If he did not work himself to death, he may well have smoked and drank himself to death. He was rough in his living and rough in his polemics. A brilliant man, he was one of the West’s leading intellectuals. His political leanings certainly shifted over the years.
He was well to the left in his early days, but moved away from his socialism to a rightward direction later in life, at least in certain areas. He became a keen supporter of the war on terror and the efforts to stop it in Afghanistan and Iraq. He became an outspoken critic of totalitarian Islam, and his many writings in this area are still very much worth reading.
But of course he may be most well known for his strident atheism, and along with Richard Dawkins, Sam Harris and Daniel Dennett, was part of the influential “new atheism” which swept the West during the past decade. Dawkins’ polemical work of misotheism, The God Delusion appeared in 2006, while Hitchens’ God Is Not Great: How Religion Poisons Everything came out in 2007.

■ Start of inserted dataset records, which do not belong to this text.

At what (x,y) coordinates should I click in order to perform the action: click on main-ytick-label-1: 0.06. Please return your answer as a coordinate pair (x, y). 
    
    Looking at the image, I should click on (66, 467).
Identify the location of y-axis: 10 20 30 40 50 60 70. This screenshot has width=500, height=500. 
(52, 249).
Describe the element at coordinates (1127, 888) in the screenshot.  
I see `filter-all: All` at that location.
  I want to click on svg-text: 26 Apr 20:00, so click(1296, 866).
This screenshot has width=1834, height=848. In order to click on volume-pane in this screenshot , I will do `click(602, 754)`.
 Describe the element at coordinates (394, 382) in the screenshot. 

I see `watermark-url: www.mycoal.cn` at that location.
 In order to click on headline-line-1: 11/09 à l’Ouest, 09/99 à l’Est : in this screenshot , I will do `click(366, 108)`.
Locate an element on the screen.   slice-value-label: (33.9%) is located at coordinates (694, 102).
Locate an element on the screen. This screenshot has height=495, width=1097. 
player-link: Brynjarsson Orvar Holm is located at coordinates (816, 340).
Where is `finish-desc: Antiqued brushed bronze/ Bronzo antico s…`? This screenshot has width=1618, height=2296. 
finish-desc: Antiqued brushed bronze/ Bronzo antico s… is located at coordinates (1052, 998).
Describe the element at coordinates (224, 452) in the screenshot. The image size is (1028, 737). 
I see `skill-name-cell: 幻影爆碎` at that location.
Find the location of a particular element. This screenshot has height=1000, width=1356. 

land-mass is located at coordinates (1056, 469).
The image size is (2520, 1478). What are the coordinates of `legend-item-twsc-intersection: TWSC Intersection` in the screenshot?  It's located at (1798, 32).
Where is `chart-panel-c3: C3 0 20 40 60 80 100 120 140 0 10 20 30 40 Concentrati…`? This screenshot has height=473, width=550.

He was a fierce debater and took on the likes of William Lane Craig, Alister McGrath, William Dembski, Frank Turek, Dinesh D’Sousa, and Douglas Wilson. And he even recently debated his own brother Peter, who had renounced his atheism.
The story of how Peter left his atheism and became a public apologist for Christianity is told in his 2010 volume, The Rage Against God. I review that important book here: https://billmuehlenberg.com/2010/06/14/a-review-of-the-rage-against-god-by-peter-hitchens/
It appears that Christopher did not renounce his militant atheism toward the end of his life. Of course no one can know for sure what went through his mind and spirit in his last minutes – only God knows that. But as one obituary put it, he seemed most resistant, even to the bitter end: “On Oct. 12, 2010, after the effects of Mr. Hitchens’s cancer were obvious, he faced his brother in a 90-minute debate in Washington about the existence of God. ‘Despite his clearly frail physical condition,’ The Washington Post reported, ‘Christopher’s acerbic tongue and quick wit seemed undiminished.’
“Mr. Hitchens was fully aware that some people believed his cancer was the result of divine retribution for his seeming apostasy. Others gathered to pray for his recovery and, in many cases, for his eventual conversion to the faith of their choice. He was grateful for their kind wishes, but he reserved special disgust for those who thought he might recant his atheistic beliefs in the face of cancer. ‘I sympathize afresh with the mighty Voltaire,’ Mr. Hitchens wrote in Vanity Fair in October 2010, ‘who, when badgered on his deathbed and urged to renounce the devil, murmured that this was no time to be making enemies’.”
So now the author of God is Not Great is standing before a great God, and will have to give an account of himself. He will be missed, and it is hoped that in the end he renounced his pride and admitted that he was not in fact the centre of the universe. One can only hope he made the right decision.
But we can still pray for the other atheists – both well known and not well known – that they will not die and face a Christless eternity. We can pray for Dawkins and others that they will see the light, as so many countless of millions of others have over the centuries.
Peter Hitchens wrote last year, “On this my brother and I agree: that independence of mind is immensely precious, and that we should try to tell the truth in clear English even if we are disliked for doing so.” Peter has found the truth, for which we can all be thankful. Whether in the end Christopher did only God knows for certain.